▶ _Exercise instructions_
Return exactly the line that contains "has width=462, height=699." and all lines beneath it in the entries, through the very last one.

- - -

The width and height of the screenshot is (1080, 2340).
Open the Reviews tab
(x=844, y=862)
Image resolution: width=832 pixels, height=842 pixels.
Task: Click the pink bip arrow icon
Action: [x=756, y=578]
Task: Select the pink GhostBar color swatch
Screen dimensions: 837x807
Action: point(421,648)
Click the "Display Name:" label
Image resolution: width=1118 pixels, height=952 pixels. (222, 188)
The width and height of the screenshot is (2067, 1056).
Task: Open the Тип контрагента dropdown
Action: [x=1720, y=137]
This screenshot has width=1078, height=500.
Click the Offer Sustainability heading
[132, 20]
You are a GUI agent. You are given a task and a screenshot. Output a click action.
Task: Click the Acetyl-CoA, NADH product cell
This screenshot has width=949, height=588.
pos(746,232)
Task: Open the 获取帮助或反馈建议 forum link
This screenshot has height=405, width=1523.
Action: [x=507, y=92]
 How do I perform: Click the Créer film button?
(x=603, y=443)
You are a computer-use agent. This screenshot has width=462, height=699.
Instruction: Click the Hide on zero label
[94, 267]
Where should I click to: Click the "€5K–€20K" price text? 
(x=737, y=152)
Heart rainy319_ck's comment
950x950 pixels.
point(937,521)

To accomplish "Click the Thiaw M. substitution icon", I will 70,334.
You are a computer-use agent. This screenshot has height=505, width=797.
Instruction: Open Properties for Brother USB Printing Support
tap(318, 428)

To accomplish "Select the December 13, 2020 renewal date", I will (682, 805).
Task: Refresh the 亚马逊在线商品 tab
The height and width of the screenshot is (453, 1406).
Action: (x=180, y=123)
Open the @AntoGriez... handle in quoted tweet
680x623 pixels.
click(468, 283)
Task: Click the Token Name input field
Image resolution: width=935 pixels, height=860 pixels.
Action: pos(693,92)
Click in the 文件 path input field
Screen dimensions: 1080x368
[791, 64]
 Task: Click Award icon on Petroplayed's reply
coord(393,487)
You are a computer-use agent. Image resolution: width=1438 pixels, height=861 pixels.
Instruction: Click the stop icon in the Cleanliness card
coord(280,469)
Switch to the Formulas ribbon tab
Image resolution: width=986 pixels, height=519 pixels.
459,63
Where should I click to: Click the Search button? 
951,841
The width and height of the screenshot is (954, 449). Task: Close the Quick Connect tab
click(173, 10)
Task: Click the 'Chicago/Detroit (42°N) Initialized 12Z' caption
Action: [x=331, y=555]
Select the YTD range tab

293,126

- - -

▶ _Written solution_
You are a computer-use agent. This screenshot has width=462, height=699.
Instruction: Click the Hide on zero label
[94, 267]
Where should I click to: Click the "€5K–€20K" price text? 
(x=737, y=152)
Heart rainy319_ck's comment
950x950 pixels.
point(937,521)

To accomplish "Click the Thiaw M. substitution icon", I will 70,334.
You are a computer-use agent. This screenshot has height=505, width=797.
Instruction: Open Properties for Brother USB Printing Support
tap(318, 428)

To accomplish "Select the December 13, 2020 renewal date", I will (682, 805).
Task: Refresh the 亚马逊在线商品 tab
The height and width of the screenshot is (453, 1406).
Action: (x=180, y=123)
Open the @AntoGriez... handle in quoted tweet
680x623 pixels.
click(468, 283)
Task: Click the Token Name input field
Image resolution: width=935 pixels, height=860 pixels.
Action: pos(693,92)
Click in the 文件 path input field
Screen dimensions: 1080x368
[791, 64]
 Task: Click Award icon on Petroplayed's reply
coord(393,487)
You are a computer-use agent. Image resolution: width=1438 pixels, height=861 pixels.
Instruction: Click the stop icon in the Cleanliness card
coord(280,469)
Switch to the Formulas ribbon tab
Image resolution: width=986 pixels, height=519 pixels.
459,63
Where should I click to: Click the Search button? 
951,841
The width and height of the screenshot is (954, 449). Task: Close the Quick Connect tab
click(173, 10)
Task: Click the 'Chicago/Detroit (42°N) Initialized 12Z' caption
Action: [x=331, y=555]
Select the YTD range tab

293,126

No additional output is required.